— THE INPUT —
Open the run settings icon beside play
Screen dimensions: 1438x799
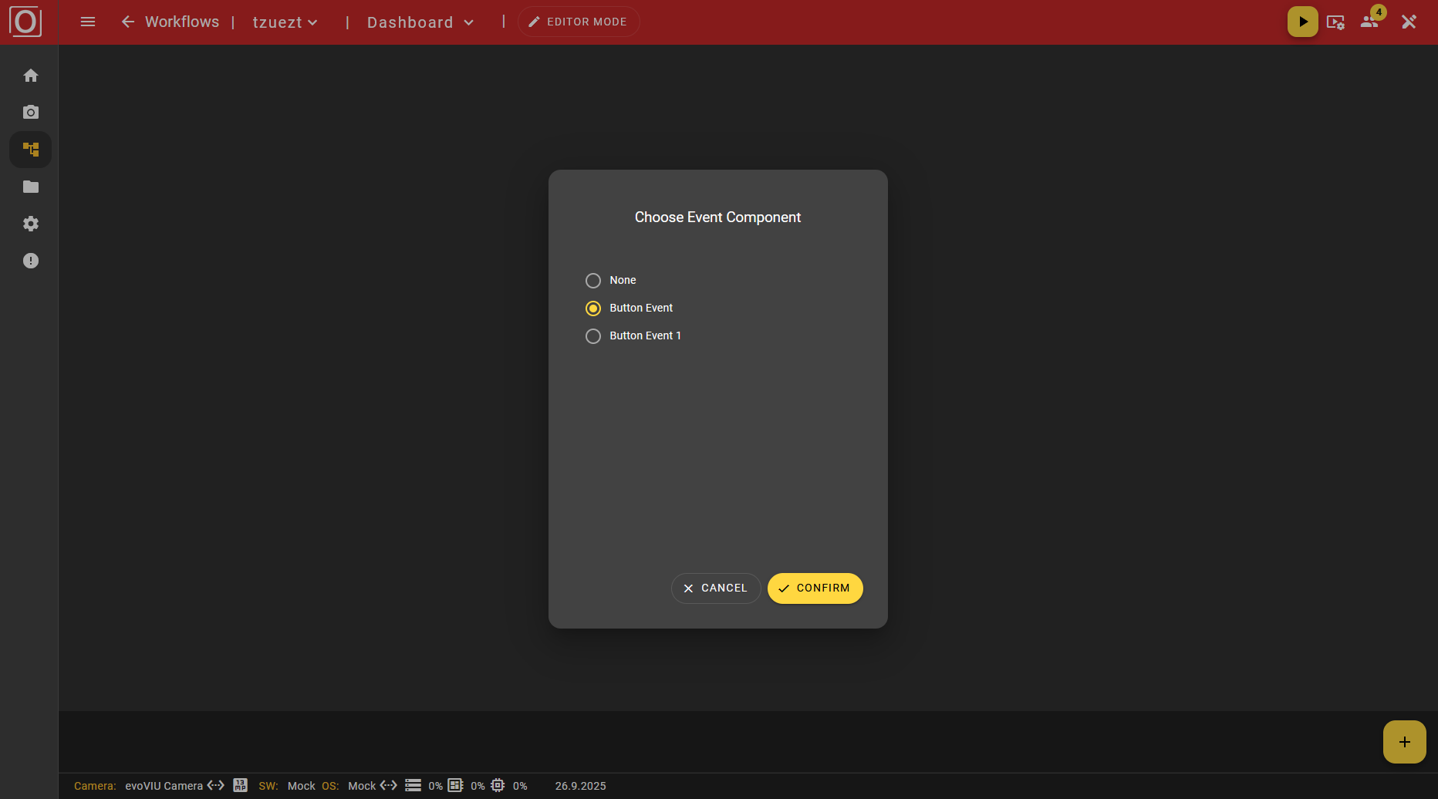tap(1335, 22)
...
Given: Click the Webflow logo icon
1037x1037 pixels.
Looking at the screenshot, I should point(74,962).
...
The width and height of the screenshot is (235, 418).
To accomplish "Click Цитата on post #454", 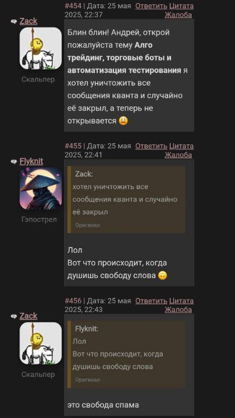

— GIVEN PROBLEM —
Copy the rows verbatim, beginning at the line that contains "The width and" and ending after the line that contains "Цитата on post". Omit the pictures.

— ANSWER TO THIS EXERCISE —
The width and height of the screenshot is (235, 418).
To accomplish "Click Цитата on post #454", 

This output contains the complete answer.